[SOURCE MATERIAL Boundary: Start]

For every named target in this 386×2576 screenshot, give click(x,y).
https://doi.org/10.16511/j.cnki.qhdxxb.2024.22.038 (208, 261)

[SOURCE MATERIAL Boundary: End]
[SOURCE MATERIAL Boundary: Start]

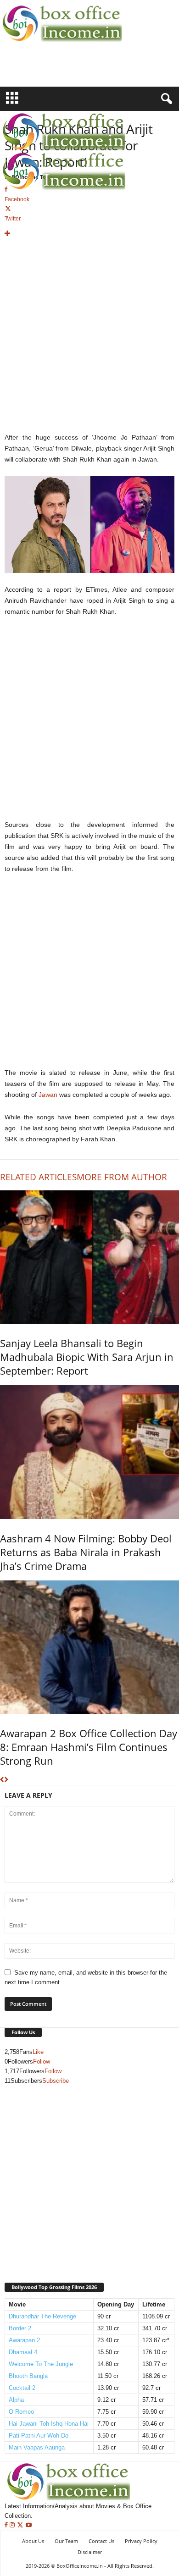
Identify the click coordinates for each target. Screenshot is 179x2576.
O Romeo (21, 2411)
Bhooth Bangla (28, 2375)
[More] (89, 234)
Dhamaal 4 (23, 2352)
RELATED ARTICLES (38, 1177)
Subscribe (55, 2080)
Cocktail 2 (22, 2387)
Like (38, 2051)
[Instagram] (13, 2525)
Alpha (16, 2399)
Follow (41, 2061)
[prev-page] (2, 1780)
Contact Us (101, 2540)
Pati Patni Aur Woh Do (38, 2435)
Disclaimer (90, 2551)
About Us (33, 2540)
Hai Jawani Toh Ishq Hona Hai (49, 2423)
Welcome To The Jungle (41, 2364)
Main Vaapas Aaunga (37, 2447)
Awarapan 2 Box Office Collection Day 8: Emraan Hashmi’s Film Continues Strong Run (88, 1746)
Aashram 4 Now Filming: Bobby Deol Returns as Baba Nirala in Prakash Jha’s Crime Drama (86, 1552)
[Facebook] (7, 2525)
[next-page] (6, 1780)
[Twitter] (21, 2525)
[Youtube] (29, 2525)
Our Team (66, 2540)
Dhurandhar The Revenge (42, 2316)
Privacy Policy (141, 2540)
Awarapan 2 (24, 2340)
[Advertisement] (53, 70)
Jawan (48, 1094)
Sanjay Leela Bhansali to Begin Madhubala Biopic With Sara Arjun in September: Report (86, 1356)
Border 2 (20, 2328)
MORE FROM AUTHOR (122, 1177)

[SOURCE MATERIAL Boundary: End]
[SOURCE MATERIAL Boundary: Start]

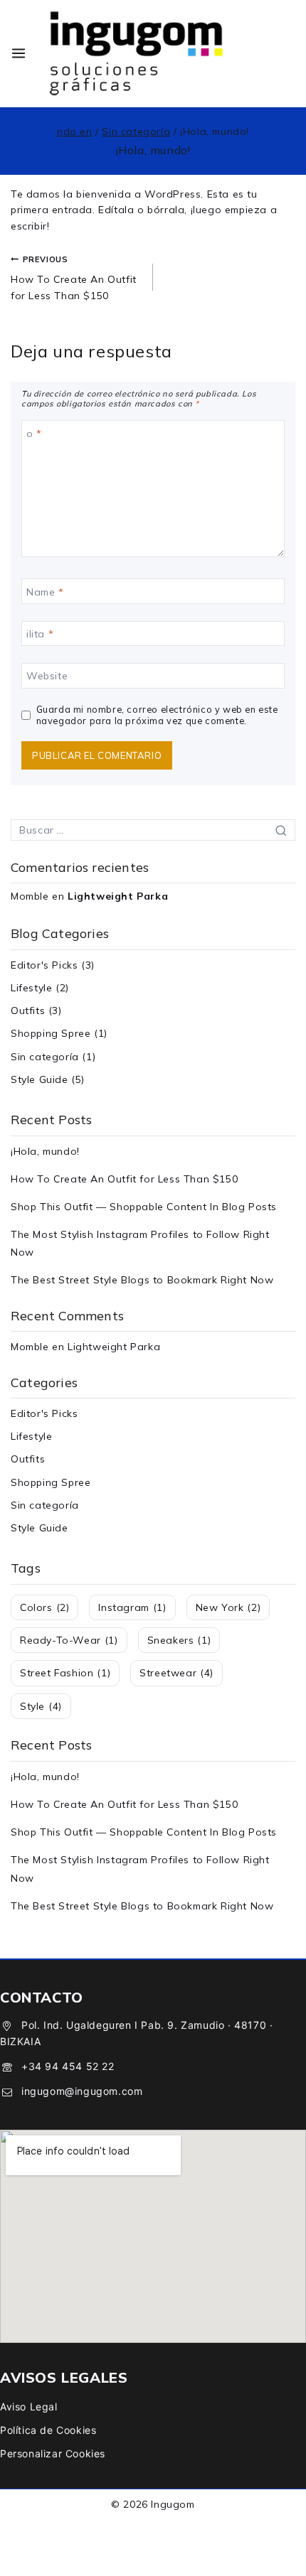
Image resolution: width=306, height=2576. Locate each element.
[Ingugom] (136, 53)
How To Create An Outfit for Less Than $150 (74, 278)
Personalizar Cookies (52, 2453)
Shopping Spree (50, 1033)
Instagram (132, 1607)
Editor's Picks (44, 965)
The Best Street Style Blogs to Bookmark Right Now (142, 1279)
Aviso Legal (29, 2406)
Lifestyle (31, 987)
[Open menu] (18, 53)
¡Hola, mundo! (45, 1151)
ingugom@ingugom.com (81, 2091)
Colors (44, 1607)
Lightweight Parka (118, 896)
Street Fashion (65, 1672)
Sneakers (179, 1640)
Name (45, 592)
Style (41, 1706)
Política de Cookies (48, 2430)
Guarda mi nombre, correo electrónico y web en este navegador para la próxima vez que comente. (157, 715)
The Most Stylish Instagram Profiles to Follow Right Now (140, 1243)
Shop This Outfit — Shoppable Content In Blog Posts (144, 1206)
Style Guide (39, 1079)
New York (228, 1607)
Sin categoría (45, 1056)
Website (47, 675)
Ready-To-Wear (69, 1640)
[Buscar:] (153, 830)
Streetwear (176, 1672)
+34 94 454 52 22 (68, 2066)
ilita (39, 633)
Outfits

[SOURCE MATERIAL Boundary: End]

Would you give the number of lines above that hold "Awarapan"? Only the number is needed.

2